Le azience che rilasciano più microinquinanti dovranno coprire i costi del trattamento delle acque reflue. Lo prevede una nuova direttiva europea.
- È stato raggiunto un accordo politico provvisorio tra il Parlamento e il Consiglio sulla direttiva europea sul trattamento delle acque reflue urbane.
- Rispetto alla precedente direttiva, il testo è più ampio e interviene anche sulle emissioni di gas serra.
- Sulla base del principio “chi inquina paga”, le società farmaceutiche e cosmetiche dovranno coprire parte dei costi necessari per ripulire le acque dai microinquinanti.
Chi inquina paga è uno dei capisaldi del diritto ambientale europeo. Lo sancisce il Trattato sul funzionamento dell’Unione europea, la base del diritto dell’Unione: se un’azienda provoca un danno ambientale, deve ritenersi responsabile e fare tutto il necessario per prevenire o riparare le sue conseguenze. A proprie spese. Ben presto, questo principio sarà allargato anche al trattamento delle acque reflue urbane. Saranno le aziende che rilasciano più microinquinanti, incluse le microplastiche, a farsi carico della maggior parte dei costi aggiuntivi: vale a dire le società cosmetiche e farmaceutiche.
La direttiva sul trattamento delle acque reflue urbane
È quanto prevede la nuova direttiva europea sul trattamento delle acque reflue urbane, sulla quale lunedì 29 gennaio è stato raggiunto un accordo politico provvisorio tra il Parlamento e il Consiglio.
Una direttiva sulle acque reflue esiste già, ma questa revisione vuole ampliarla, innanzitutto imponendo di istituire sistemi di raccolta delle acque reflue per tutti gli agglomerati urbani da almeno mille abitanti equivalenti (e non più duemila, come prevede il testo attuale).
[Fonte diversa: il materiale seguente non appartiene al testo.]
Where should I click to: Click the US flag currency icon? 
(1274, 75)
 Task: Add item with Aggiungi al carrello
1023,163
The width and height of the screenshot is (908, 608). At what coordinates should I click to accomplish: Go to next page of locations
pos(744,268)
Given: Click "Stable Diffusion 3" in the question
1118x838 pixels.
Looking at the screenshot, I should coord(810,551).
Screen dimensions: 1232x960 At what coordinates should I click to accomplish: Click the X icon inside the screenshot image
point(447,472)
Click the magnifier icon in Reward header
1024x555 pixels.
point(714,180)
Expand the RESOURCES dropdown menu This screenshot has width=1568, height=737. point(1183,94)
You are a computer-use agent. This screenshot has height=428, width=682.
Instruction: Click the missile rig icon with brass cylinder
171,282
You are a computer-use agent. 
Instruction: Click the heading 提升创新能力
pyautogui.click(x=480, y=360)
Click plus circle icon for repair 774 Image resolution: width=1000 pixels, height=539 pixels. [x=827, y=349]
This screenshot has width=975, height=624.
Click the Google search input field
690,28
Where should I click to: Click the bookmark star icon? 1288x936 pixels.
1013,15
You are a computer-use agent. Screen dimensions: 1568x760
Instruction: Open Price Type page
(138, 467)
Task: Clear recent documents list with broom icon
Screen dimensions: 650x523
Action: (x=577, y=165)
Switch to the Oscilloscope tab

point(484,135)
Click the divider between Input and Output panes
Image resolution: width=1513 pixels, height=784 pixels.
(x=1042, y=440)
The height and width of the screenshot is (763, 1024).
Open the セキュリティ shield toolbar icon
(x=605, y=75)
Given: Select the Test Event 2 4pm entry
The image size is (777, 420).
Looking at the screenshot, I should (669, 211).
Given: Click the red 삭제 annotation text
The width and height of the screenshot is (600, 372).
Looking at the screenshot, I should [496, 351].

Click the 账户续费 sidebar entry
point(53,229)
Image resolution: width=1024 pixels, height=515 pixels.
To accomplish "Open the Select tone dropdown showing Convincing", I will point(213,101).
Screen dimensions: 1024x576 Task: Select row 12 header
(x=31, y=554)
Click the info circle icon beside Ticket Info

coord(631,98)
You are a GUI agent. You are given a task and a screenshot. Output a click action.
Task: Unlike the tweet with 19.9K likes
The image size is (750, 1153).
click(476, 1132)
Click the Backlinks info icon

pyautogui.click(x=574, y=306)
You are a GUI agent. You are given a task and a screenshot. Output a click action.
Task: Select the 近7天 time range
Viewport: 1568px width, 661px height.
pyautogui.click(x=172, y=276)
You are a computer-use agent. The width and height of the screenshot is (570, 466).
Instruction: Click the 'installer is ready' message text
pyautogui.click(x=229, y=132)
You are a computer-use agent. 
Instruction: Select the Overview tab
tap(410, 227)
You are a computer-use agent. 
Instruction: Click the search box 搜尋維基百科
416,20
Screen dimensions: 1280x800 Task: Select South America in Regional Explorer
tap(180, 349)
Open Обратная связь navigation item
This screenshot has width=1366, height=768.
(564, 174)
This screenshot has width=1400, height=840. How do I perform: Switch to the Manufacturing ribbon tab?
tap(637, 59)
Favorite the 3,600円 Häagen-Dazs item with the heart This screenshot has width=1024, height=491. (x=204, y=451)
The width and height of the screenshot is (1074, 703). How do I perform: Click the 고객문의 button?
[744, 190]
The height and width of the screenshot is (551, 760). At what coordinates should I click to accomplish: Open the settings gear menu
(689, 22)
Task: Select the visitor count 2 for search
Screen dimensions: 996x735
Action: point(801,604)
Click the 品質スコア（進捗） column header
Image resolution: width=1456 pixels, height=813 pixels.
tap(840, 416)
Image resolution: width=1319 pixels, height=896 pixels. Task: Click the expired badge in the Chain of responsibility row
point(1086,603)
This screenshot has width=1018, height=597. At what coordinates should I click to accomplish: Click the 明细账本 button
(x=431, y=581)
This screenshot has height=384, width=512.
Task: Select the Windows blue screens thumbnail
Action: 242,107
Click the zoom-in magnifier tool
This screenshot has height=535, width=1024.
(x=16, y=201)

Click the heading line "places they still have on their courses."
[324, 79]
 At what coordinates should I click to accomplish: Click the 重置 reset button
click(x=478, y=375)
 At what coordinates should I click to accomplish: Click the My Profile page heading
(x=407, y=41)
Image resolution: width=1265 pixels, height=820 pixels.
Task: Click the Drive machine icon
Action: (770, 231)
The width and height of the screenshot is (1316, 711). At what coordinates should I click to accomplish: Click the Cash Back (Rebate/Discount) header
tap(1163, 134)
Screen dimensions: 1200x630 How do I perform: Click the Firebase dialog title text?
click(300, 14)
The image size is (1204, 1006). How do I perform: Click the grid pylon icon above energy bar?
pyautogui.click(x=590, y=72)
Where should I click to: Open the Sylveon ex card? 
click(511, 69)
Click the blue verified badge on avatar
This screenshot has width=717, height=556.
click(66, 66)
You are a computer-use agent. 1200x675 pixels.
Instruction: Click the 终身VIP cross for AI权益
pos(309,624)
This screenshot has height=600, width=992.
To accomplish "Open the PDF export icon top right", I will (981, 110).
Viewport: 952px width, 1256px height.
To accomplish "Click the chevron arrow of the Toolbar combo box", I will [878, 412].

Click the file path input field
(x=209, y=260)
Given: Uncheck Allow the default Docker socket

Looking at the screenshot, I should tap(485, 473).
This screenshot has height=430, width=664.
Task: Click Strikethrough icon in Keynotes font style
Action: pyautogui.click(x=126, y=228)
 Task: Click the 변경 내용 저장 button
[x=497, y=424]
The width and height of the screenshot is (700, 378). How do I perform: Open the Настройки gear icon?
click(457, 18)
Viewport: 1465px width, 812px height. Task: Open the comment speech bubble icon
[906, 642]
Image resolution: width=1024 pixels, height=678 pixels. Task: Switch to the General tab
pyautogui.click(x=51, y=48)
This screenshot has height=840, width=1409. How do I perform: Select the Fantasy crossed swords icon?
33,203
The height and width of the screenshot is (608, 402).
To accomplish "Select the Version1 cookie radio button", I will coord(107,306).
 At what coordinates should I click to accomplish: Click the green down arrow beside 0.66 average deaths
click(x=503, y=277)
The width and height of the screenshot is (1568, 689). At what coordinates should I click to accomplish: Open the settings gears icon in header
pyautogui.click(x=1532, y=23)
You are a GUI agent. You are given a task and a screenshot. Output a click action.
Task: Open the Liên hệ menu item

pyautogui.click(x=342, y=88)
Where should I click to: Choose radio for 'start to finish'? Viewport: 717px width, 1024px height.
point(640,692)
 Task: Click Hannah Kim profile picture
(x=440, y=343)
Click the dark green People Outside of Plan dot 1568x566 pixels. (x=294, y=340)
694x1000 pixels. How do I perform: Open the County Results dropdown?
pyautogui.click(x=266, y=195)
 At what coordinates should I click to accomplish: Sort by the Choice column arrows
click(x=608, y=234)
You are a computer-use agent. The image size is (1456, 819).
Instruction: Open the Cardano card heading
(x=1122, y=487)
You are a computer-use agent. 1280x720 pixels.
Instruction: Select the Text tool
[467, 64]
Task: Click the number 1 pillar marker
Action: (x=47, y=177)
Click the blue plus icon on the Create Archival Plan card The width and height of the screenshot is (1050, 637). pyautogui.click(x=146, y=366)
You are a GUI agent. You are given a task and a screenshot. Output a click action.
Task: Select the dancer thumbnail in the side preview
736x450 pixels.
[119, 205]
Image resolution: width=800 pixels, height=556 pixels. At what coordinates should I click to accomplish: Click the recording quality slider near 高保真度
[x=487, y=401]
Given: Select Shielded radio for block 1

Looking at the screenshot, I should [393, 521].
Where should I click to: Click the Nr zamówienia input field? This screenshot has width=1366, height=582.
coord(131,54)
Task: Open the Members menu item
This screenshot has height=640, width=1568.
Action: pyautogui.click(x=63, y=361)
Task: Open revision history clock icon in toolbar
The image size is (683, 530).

Sono previste alcune deroghe e, in ogni caso, ci sarà tempo fino al 2035 per adeguarsi a questa disposizione. L’altro grande obiettivo è quello di rendere questo settore coerente con gli obiettivi del Green deal europeo. Per questo, entro il 2045 gli impianti di trattamento delle acque reflue urbane dovranno produrre energia da fonti rinnovabili, in loco o altrove.
Ora manca ancora l’adozione formale: dopodiché, la direttiva sarà pubblicata nella Gazzetta ufficiale dell’Unione europea ed entrerà in vigore dopo venti giorni. Gli stati membri avranno tempo fino al 2026 per presentare i loro piani d’azione.
Società farmaceutiche e cosmetiche dovranno coprire parte dei costi
Una delle novità più rilevanti riguarda molto da vicino le società cosmetiche e farmaceutiche. Esistono infatti diverse tipologie di trattamento delle acque reflue: quello secondario prevede di rimuovere le sostanze organiche biodegradabili, quello terziario riduce il carico di fosforo e azoto, quello quaternario invece si focalizza sui contaminanti più difficili, come i composti farmaceutici, altri microinquinanti, le microplastiche.
Entro il 2045, gli stati membri dovranno assicurare che gli impianti più grandi sappiano gestire anche il trattamento quaternario. Tutto questo, però, ha un costo aggiuntivo. E a coprirlo, fino all’80 per cento, saranno proprio le società farmaceutiche e cosmetiche, perché sono loro a generare gran parte di questa contaminazione.